**Written request**
Express the listing from the line with "Click the Manual Management column header" to the line with "[x=690, y=236]", both included, as a JSON list of strings with one string per line and blank lines omitted. Leave the pictures out of the answer.

**Given information**

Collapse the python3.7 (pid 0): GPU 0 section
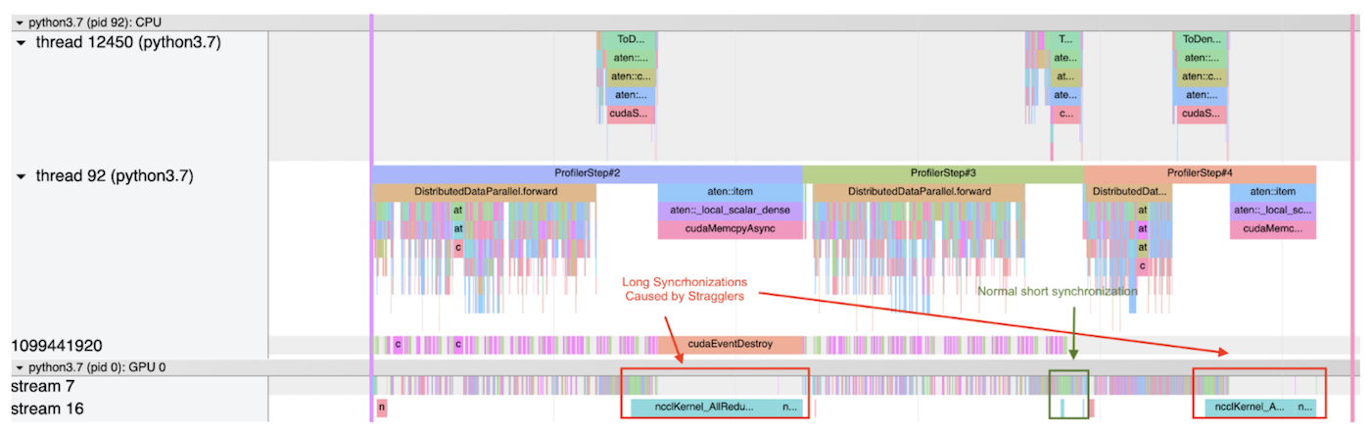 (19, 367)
==
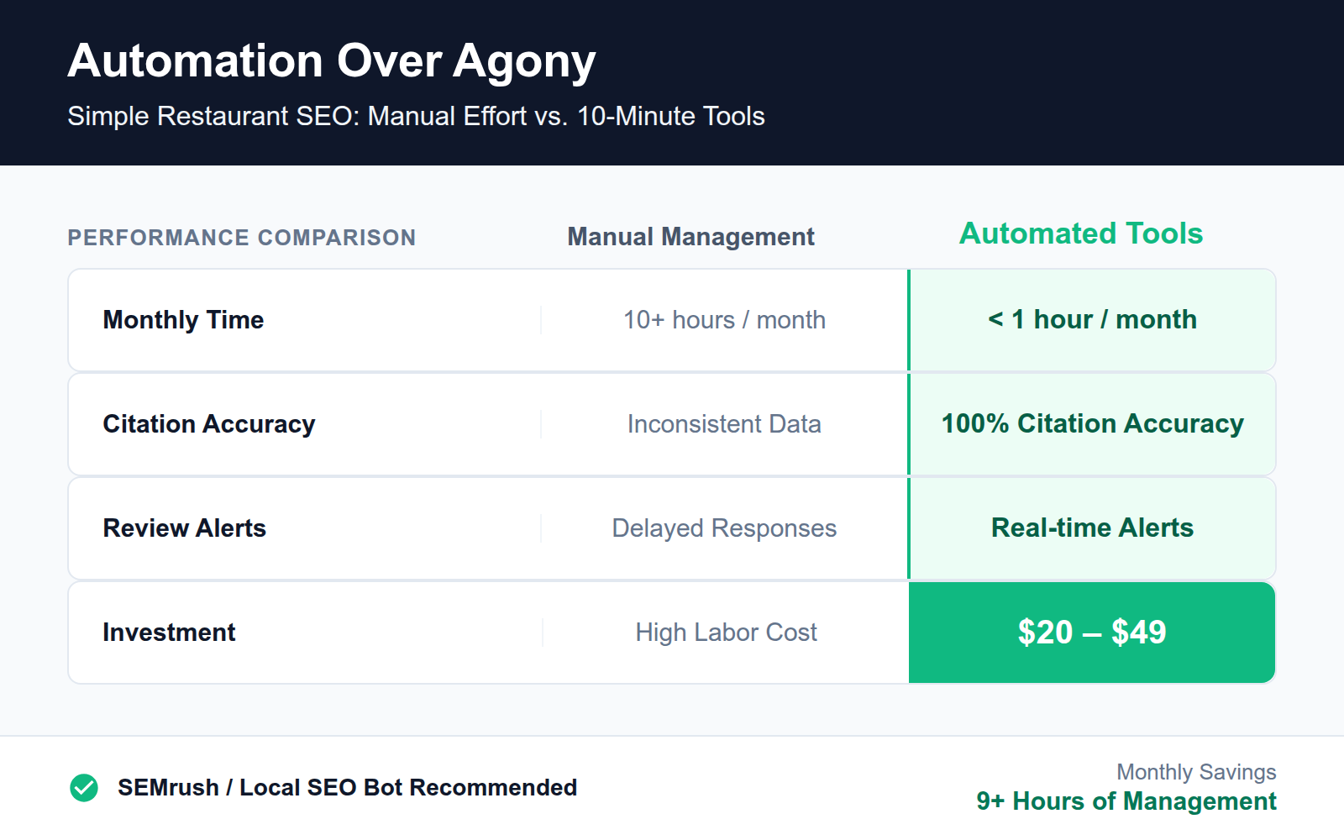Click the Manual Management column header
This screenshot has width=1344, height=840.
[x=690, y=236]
* * *
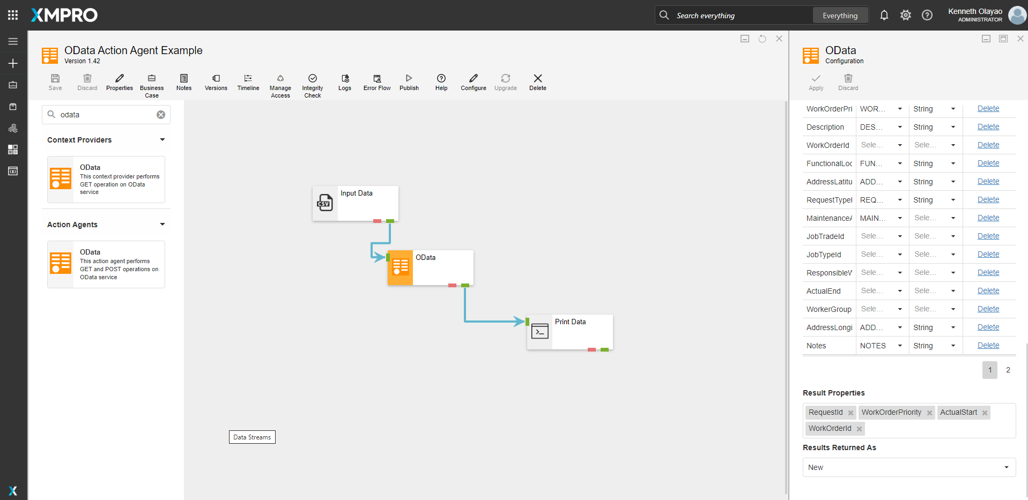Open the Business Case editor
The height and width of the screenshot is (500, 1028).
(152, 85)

**Result**
[
  "Click the Manual Management column header",
  "This screenshot has width=1344, height=840.",
  "[x=690, y=236]"
]